Effective computation of single gradients for minibatches

Samuel_Horvath · February 4, 2019, 8:52am

If I understand properly, there is no way how to get gradients for every single sample in minibatch in PyTorch. But is there an option to compute it more efficiently than running it in the loop and compute each gradient separately?

for im,lab in zip(images,labels):
            optimizer.zero_grad()
            output = model(im)
            loss = criterion(output, lab)
            loss.backward()
            grad_new.append(copy.deepcopy([x.grad for x in model.parameters()]))
            param_new.append(copy.deepcopy([x.data for x in model.parameters()]))

albanD · February 5, 2019, 9:50am

Hi,

I’m afraid this is the only thing you can do at the moment.

I was thinking this might be a feature we want to add.
Could you describe your use case please? To make sure we do something that match people’s need?

Samuel_Horvath · February 5, 2019, 4:31pm

Hi, thank you for your response. I am trying to construct an adaptive importance sampling strategy and there is an intuition that this should be connected with the change in the norm of the gradient (L-smoothness), so I need this quantity in order to update probabilities.

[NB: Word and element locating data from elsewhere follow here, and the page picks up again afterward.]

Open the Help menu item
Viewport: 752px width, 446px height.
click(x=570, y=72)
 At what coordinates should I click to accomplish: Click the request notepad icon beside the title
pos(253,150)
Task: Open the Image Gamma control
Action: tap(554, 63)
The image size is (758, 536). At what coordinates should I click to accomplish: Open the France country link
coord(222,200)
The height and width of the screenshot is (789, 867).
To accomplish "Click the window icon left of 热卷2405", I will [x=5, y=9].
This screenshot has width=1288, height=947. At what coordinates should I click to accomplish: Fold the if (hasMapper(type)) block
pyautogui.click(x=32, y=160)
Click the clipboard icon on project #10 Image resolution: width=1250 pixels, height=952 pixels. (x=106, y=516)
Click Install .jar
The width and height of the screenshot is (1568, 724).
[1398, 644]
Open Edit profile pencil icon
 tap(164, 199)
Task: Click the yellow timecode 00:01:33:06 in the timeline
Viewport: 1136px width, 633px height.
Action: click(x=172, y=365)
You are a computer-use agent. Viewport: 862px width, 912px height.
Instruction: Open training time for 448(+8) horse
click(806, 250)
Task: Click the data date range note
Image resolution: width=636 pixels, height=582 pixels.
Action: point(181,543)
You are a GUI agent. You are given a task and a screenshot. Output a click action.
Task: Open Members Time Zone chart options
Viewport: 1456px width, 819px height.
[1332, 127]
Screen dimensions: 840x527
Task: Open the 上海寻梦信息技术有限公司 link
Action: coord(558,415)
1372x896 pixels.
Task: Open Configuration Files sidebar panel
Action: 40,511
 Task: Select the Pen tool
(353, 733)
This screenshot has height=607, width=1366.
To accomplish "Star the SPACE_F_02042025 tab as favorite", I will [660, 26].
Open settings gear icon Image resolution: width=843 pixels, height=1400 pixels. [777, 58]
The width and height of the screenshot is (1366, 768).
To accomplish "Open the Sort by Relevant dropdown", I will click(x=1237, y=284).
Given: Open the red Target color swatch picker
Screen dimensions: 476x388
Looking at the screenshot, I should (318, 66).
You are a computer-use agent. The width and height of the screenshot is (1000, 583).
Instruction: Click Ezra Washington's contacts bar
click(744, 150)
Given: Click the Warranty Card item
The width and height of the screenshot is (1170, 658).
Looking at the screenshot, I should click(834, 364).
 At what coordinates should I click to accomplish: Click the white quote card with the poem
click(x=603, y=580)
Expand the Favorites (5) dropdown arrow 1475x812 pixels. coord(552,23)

albanD · February 8, 2019, 11:19am

Hi,

Interesting. The main problem with this is that many operations like conv/linear actually do the accumulation during their backward pass: the matrix multiplication that is done during the backward of a linear is doing the accumulation. This means that you would need to rewrite these Modules to handle backward without accumulation. Or forward from a batch of weights (which they don’t at the moment).

lugiavn · February 8, 2019, 4:41pm

You can do forward with batch, but don’t average/accumulate the loss.
Computationally you still need to backward each sample separately there is no way to get around that.